Just finished reading Robin Harris’ “Not For Turning: The Life of Margaret Thatcher”, a fine biography from a Thatcher insider, though far from the best historical or political biography I’ve ever read. It did however get me thinking about the nature of greatness and our attitudes to it.
Maggie Thatcher was undoubtedly great in a sense of having a profound and far-reaching effect on her country and to some extent the rest of the world. She reversed the United Kingdom’s post-war slide into economic and international decline and irrelevance; in a sense she made Britain great again, though through completely different methods than those promoted by Trump (free market and free trade versus protectionism and robust foreign policy versus isolationism). She is amongst half a dozen most consequential of British Prime Ministers in history.
We should be wary, however, of confusing “great” with “good”, “nice” or a “hilarious dinner-time companion”. Very few saints walk the Earth, and arguably none through the corridors of power (except perhaps as night cleaners or tea ladies).
Most people can agree about certain moral perimeters – Hitler evil, Jesus good, though even Hitler has got some staunch supporters and Jesus some equally staunch detractors – but it gets complicated through all the much more than fifty shades of grey in between. You can achieve great things while being a shit; you can certainly achieve great things while being complicated. Most if not all historical rulers subsequently called “the Great” stand condemned by today’s standards of morality and behaviour. And the further back into the past we travel, the more difficult it gets to identify with or even really understand our ancestors’ mentality and outlook.

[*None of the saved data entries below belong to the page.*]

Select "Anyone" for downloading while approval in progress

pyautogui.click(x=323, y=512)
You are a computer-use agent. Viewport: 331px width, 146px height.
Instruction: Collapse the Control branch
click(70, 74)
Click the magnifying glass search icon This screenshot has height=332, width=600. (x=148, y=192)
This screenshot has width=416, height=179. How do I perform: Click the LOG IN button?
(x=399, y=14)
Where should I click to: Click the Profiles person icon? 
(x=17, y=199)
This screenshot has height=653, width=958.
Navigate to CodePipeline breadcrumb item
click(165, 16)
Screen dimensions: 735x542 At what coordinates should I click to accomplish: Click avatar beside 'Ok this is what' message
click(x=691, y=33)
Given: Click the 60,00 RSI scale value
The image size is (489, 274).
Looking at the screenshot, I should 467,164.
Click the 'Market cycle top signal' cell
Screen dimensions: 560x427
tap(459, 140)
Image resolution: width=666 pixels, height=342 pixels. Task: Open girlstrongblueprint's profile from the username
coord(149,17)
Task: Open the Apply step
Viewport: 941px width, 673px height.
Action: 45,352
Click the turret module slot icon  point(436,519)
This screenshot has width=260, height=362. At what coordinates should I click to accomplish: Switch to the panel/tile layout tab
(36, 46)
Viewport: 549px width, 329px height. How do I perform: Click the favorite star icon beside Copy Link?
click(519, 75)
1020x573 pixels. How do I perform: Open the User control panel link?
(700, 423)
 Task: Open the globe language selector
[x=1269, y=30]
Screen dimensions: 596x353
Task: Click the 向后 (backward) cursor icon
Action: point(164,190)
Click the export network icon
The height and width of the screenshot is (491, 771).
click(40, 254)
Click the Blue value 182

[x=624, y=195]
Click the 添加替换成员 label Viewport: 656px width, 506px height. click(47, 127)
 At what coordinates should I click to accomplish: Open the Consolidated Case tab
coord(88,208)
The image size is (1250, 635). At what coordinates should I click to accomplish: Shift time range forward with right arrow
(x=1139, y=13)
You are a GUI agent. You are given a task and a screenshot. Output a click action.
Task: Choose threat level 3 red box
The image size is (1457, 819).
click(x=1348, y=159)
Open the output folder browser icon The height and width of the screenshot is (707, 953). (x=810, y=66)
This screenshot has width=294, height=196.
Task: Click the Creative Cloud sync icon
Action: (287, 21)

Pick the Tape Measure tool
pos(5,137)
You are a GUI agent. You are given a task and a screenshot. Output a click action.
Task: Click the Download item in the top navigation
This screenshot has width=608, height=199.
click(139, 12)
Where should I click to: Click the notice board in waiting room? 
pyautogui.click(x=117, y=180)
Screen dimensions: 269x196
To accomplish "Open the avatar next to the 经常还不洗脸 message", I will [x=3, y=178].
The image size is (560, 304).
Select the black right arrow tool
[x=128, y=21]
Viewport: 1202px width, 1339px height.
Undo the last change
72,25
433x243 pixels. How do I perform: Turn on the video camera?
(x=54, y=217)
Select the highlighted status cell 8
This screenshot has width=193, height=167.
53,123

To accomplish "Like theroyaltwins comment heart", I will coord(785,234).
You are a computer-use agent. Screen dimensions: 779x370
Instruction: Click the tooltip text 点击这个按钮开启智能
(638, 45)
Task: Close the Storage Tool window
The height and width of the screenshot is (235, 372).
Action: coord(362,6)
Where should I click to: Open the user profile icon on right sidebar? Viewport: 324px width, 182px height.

All of us are collections of virtues and vices, good and bad traits. We should learn to acknowledge and respect others’ work without making it conditional on our moral approval, sympathy or the feeling of kinship. Powerful people can be egotistic, temperamental, intolerant, aggressive, impatient, cold, harsh, biting, tedious, selfish, exasperating, quick to anger and to offence, moody, imperious – they can also be the opposite of all these things. We are all flawed. But the test here is not “could I be friends with that person?” I’m not sure if, all other things being equal, I would be friends with or particularly enjoy the company of George Washington, General Patton, Winston Churchill or Margaret Thatcher (and many of my readers will no doubt riposte by saying “and why would Patton, Churchill and Thatcher want to be friends with you?” which is a good point but not relevant to this discussion). It does not matter. We need leaders, not good pals; we want greatness, not perfection.
Disclaimer: nothing above is meant as a defence of Donald Trump since he hasn’t achieved anything yet, apart from winning an election he wasn’t supposed to win.